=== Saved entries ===
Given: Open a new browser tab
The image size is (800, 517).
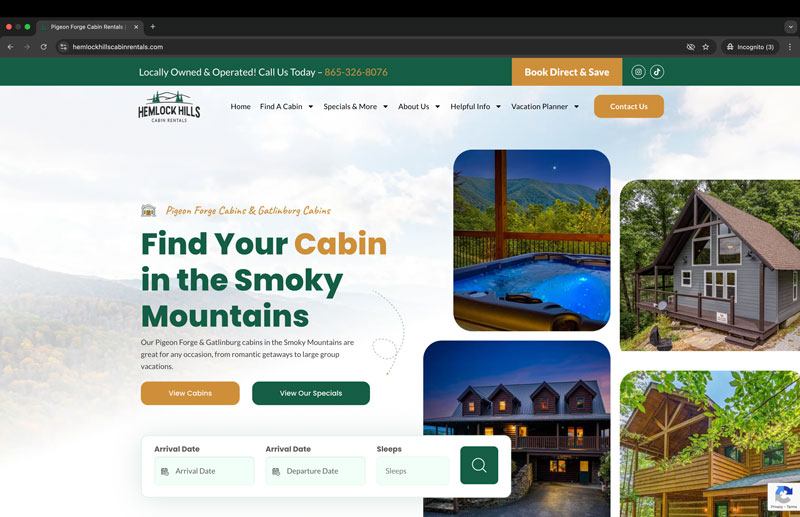Looking at the screenshot, I should [153, 27].
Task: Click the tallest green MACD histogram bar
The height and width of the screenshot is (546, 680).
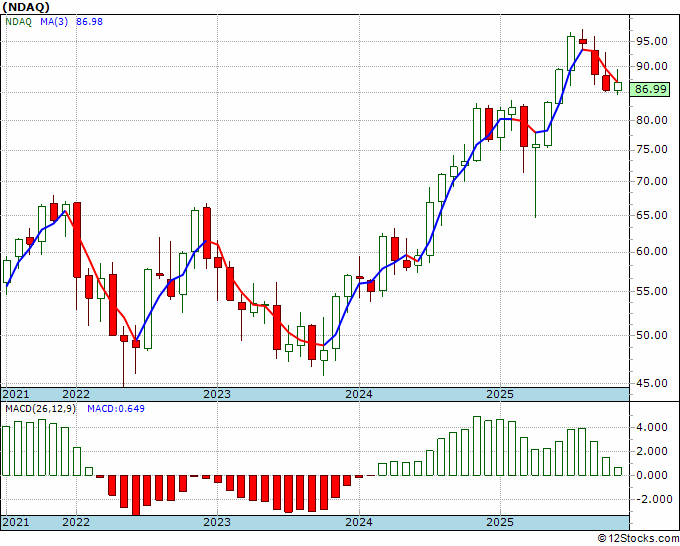Action: (x=477, y=446)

=== EXERCISE REQUIREMENTS ===
The range to print runs from the line with "Task: Click the" through the last line of the entries, both included; keep it exact and skip the pictures.

=== YOUR SOLUTION ===
Task: Click the tallest green MACD histogram bar
The height and width of the screenshot is (546, 680).
Action: (x=477, y=446)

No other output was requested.